Torniamo alle Province: adesso cosa accadrà? Come si muoveranno le coalizioni?
“Il tessuto degli 82 Comuni esprime un elettorato moderato. Vincerà un moderato, bisogna capire quale schieramento metterà in campo quello giusto. E attendere cosa farà Leoluca Orlando, l’unico fuoriclasse della politica siciliana”.
Detto da chi l’ha combattuto per tanti anni…
“Siamo cresciuti insieme, sempre idee diverse, ma sempre massimo rispetto. Non mi ha attaccato neanche quando ero in galera ed ero il bersaglio preferito di tanti ominicchi. Orlando è l’unico che comprende l’umore della gente che parla a testa, cuore e pancia dei palermitani. E poi ha avuto una fortuna: ha sempre potuto pensare a nient’altro che a sé. Nessuna distrazione, un’esistenza dedicata alla politica”.
In questo momento sta zitto…
“C’è la questione delle Regionali ancora aperta. Se sta zitto è perché un mezzo pensiero di candidarsi ce l’ha. Sarebbe l’unico in grado di tenere in piedi una coalizione che manca di una vera e propria anima, l’unico capace di giocare fuori dagli schemi. Perché in fondo è un anarchico, come me. Ma io di più. E vincerebbe, statene certi”.
Come spiegarlo a una città che l’ha acclamato appena due mesi fa e a chi si è appena insediato in Comune dopo una dispendiosa campagna elettorale?
“Comprendo, ma ci sono problemi superiori. E la Regione in questo momento ha bisogno di un presidente che sappia governare. Ve l’immaginate la Regione in mano a Cancelleri? Meglio chiudere. Mettiamo un bel cartello: chiuso per ristrutturazione. L’antipolitica è il prologo della fine della democrazia. A questo punto meglio Musumeci che di dentro è ancora fascista ma delle cui qualità di amministratore non è lecito dubitare. Ed è persona seria”.
Nella sua graduatoria, primo Orlando, secondo Musumeci. E terzo?
“Primo Orlando, punto. Musumeci non vincerà mai con uno schieramento così frammentato. Poi a destra fanno ancora una volta il gioco a perdere. Lasciamo fare a Miccichè…”.

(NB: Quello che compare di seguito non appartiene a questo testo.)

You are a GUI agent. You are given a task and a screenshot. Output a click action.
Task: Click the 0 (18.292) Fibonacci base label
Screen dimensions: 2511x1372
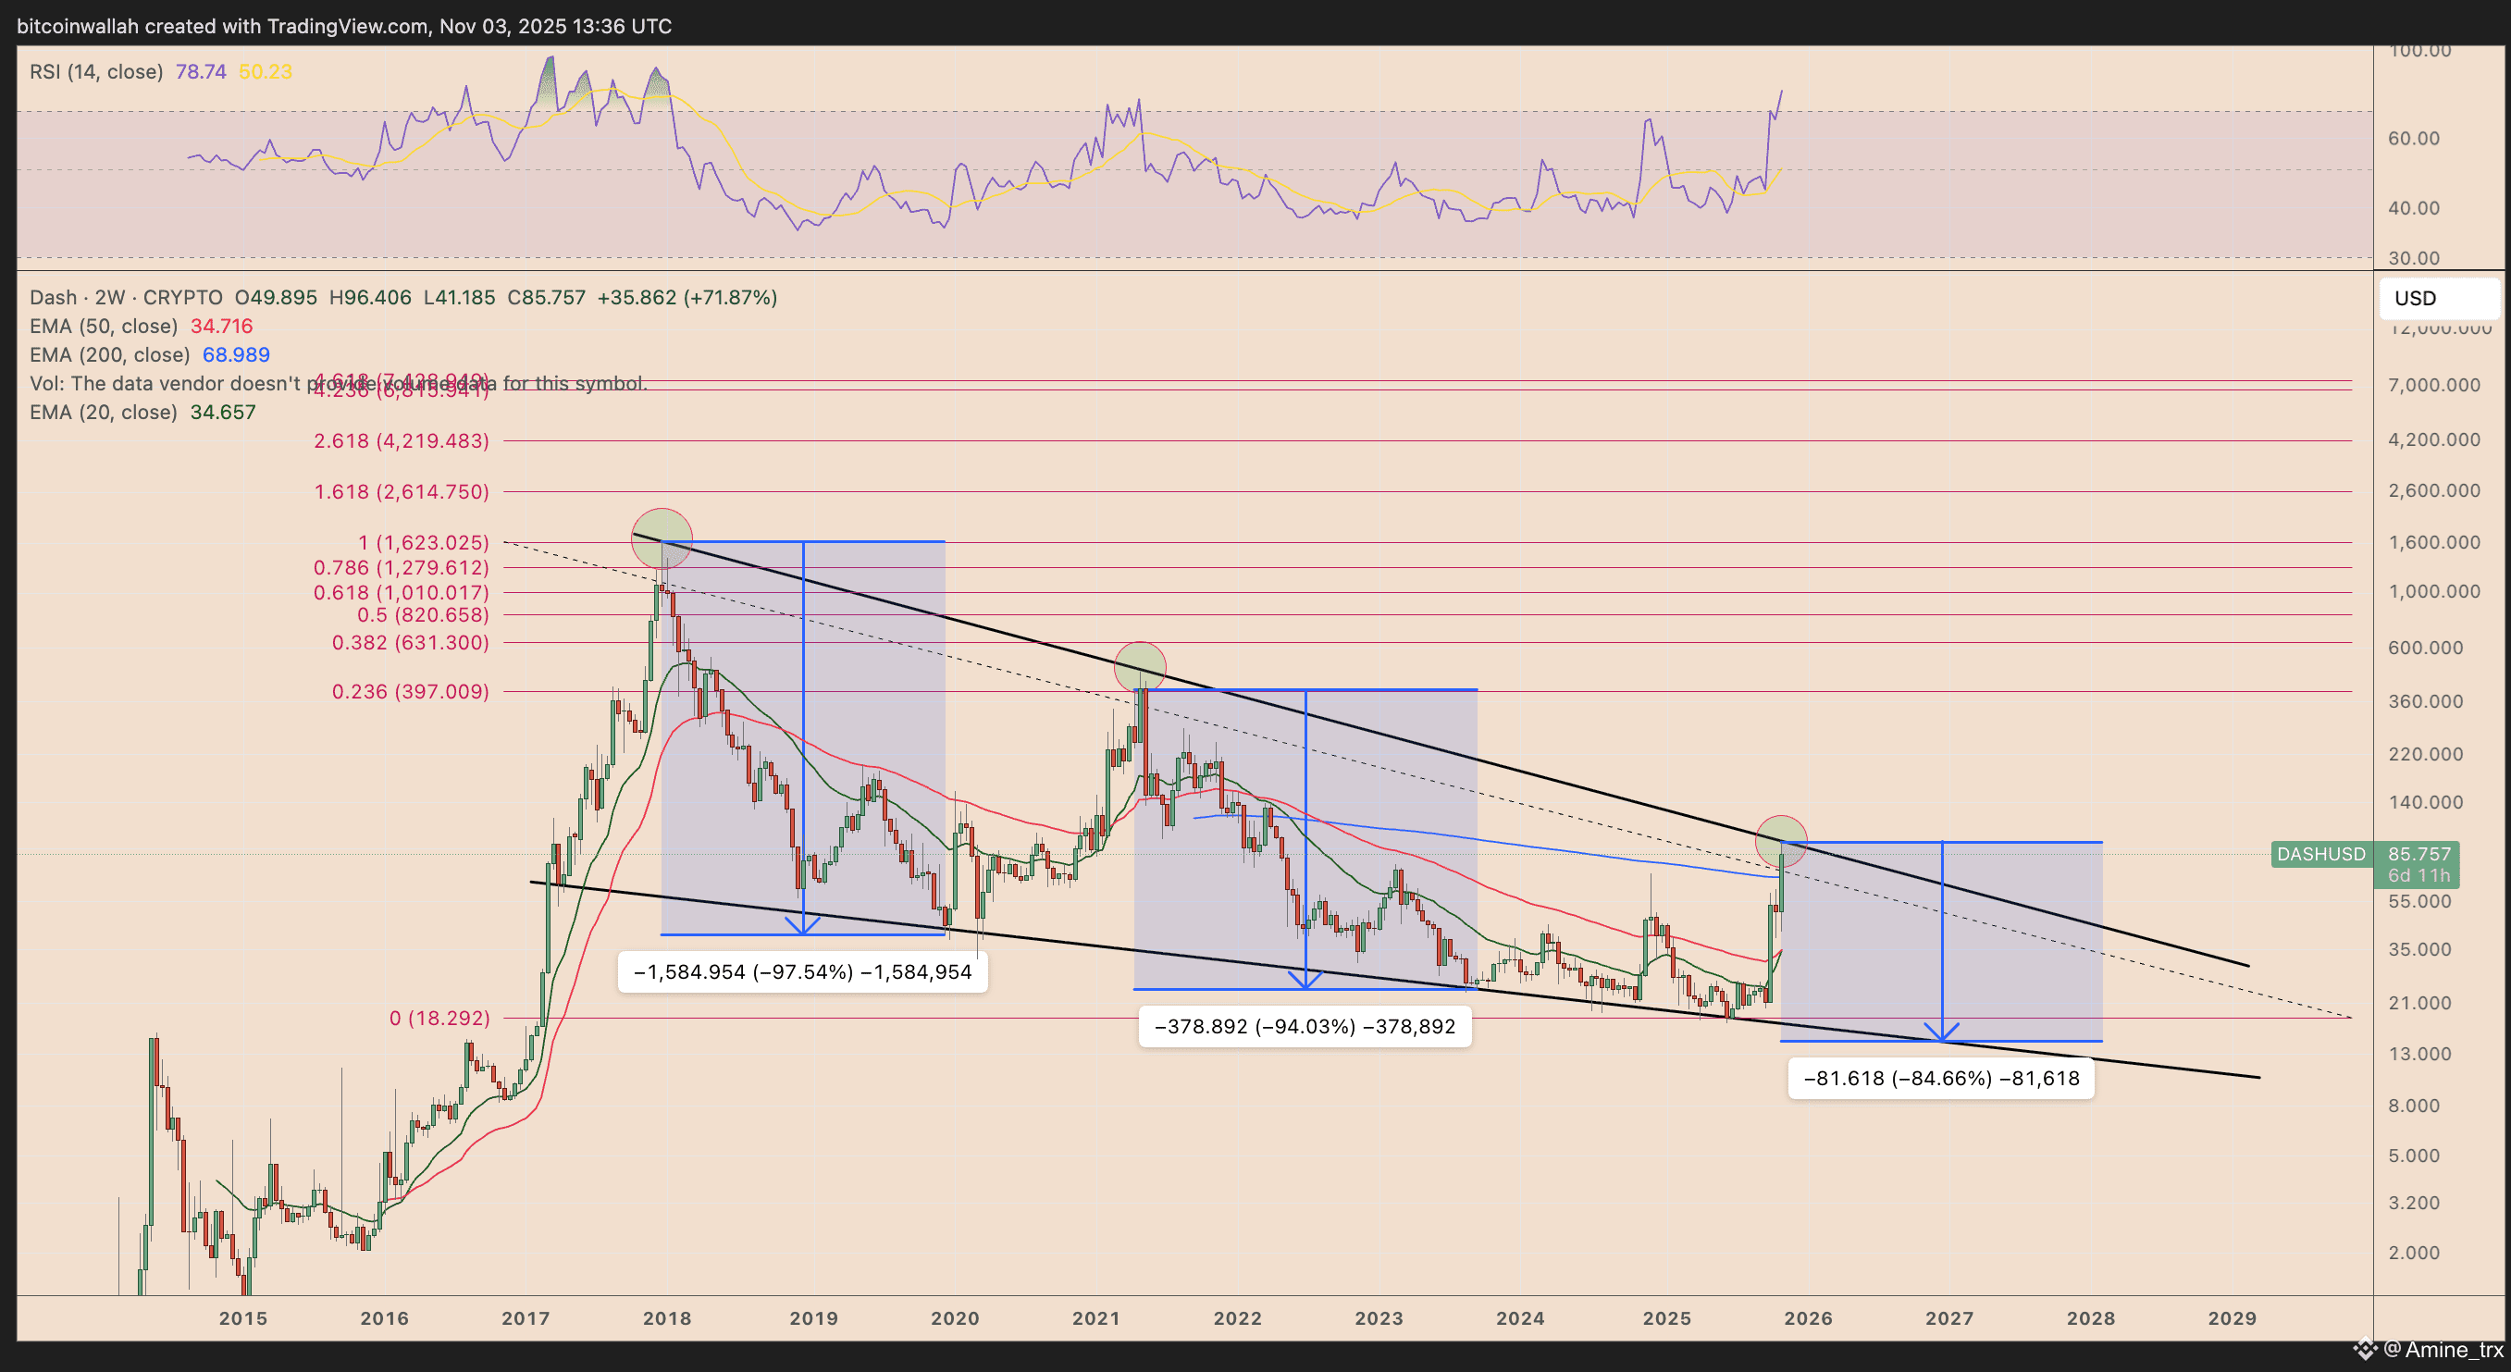[x=439, y=1018]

Di nuovo? Ma non avevate fatto pace?
“E che c’entra? Gli riconosco coraggio e senso di responsabilità nei confronti di un partito a cui ha dato molto ma da cui ha preso anche molto. Ancora Miccichè? Ha qualche anno meno di me, possiamo dire che è un uomo maturo. Se è ancora il numero 1 di Forza Italia qualcosa non quadra. E lui che è intelligente dovrebbe fare un passo indietro. E invece è candidato e dice di volere fare il presidente dell’Ars. Mi ha chiesto la terza opzione? Ci sarebbe La Via, ha qualità, competenza, farebbe il presidente con entusiasmo. Dovrebbe solo cambiare compagnia: è uomo di Castiglione, non so se mi spiego…”.
Se la politica è il suo passato, quale rimpianto prova nel vedere la Sicilia di oggi?
“Vedere i nostri figli che vanno via è uno strazio. Significa che non abbiamo saputo costruire il contesto ideale per dare loro una scelta. Questa è una colpa che la mia generazione si porterà nella tomba”.